● **Work to be completed**
The line containing "1200x848 pixels. How" and every line after it, through the end of the material: copy these exactly and nothing else, leaving pictures out.

● **Listed records**
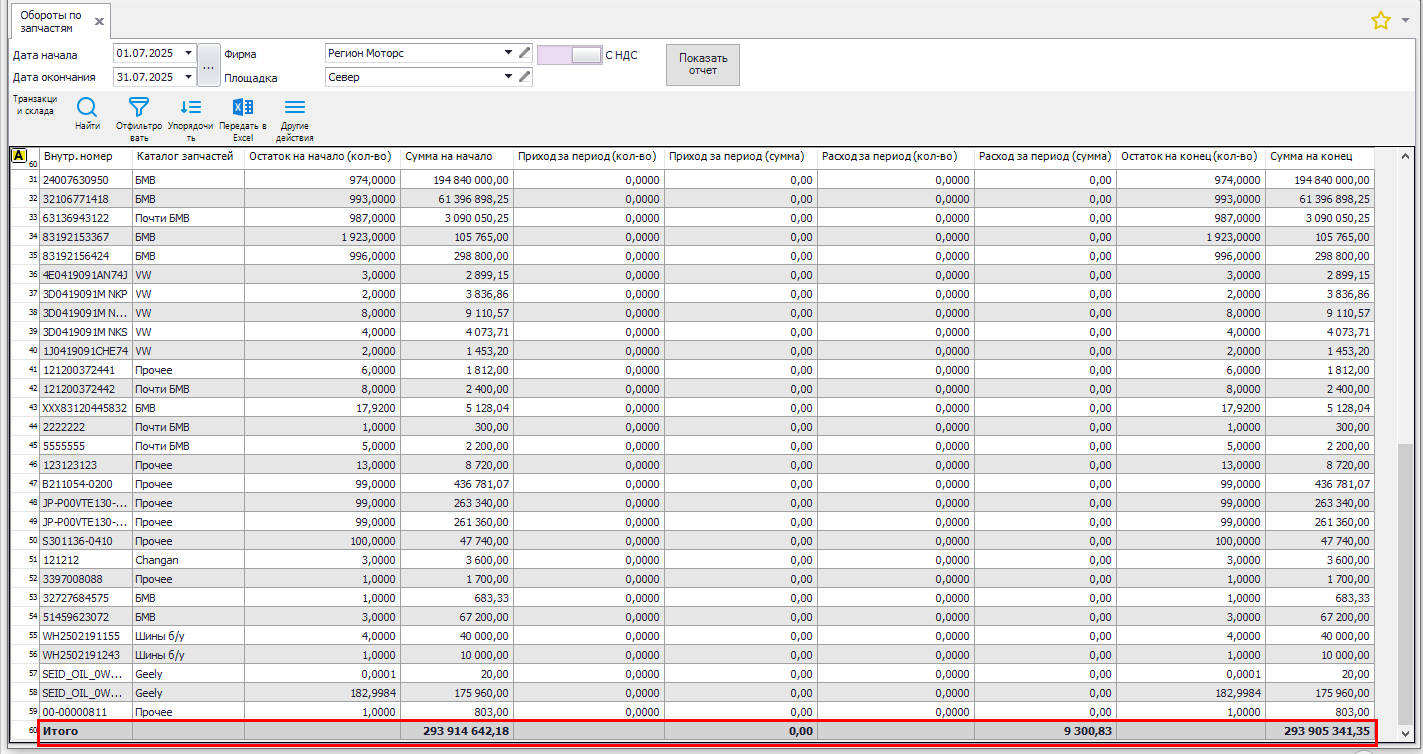Image resolution: width=1423 pixels, height=754 pixels.
Task: Expand the Дата начала date dropdown
Action: coord(188,53)
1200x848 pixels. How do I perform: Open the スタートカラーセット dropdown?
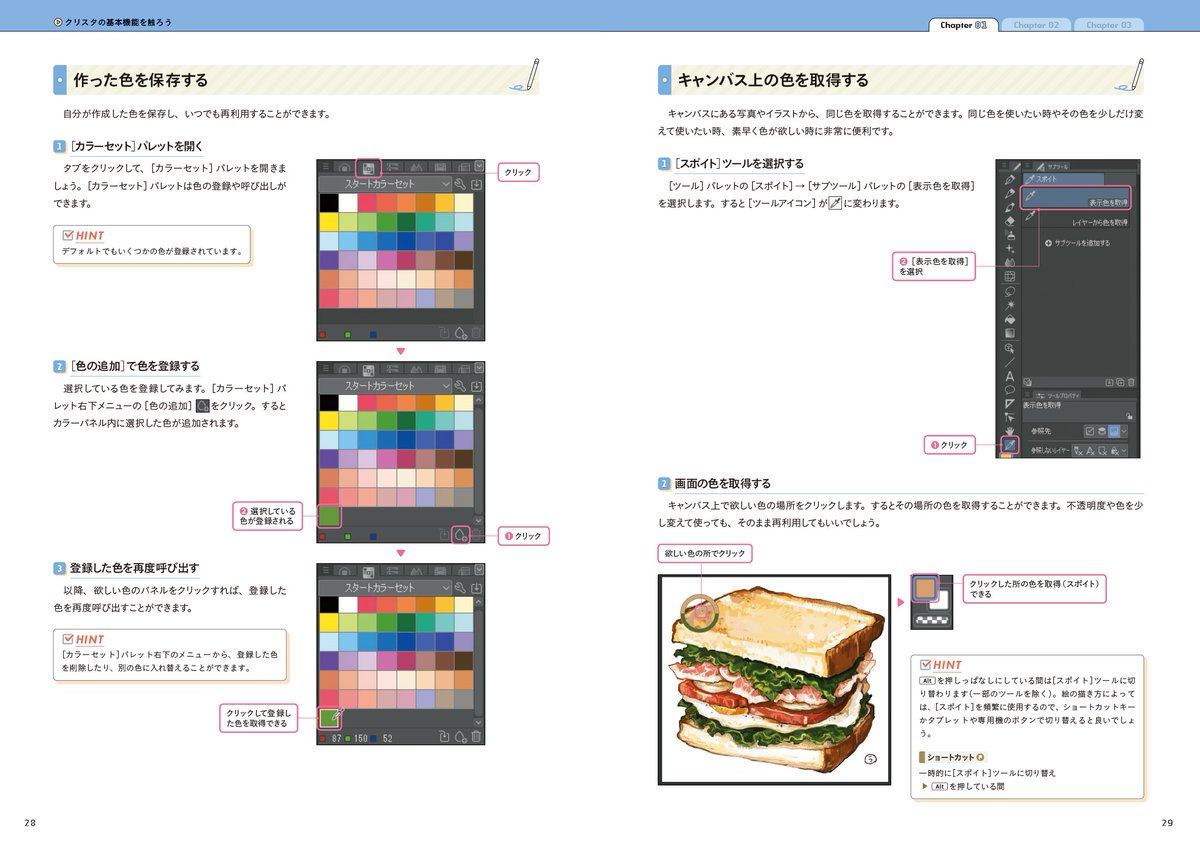[446, 183]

● **Written solution**
1200x848 pixels. How do I perform: Open the スタートカラーセット dropdown?
[446, 183]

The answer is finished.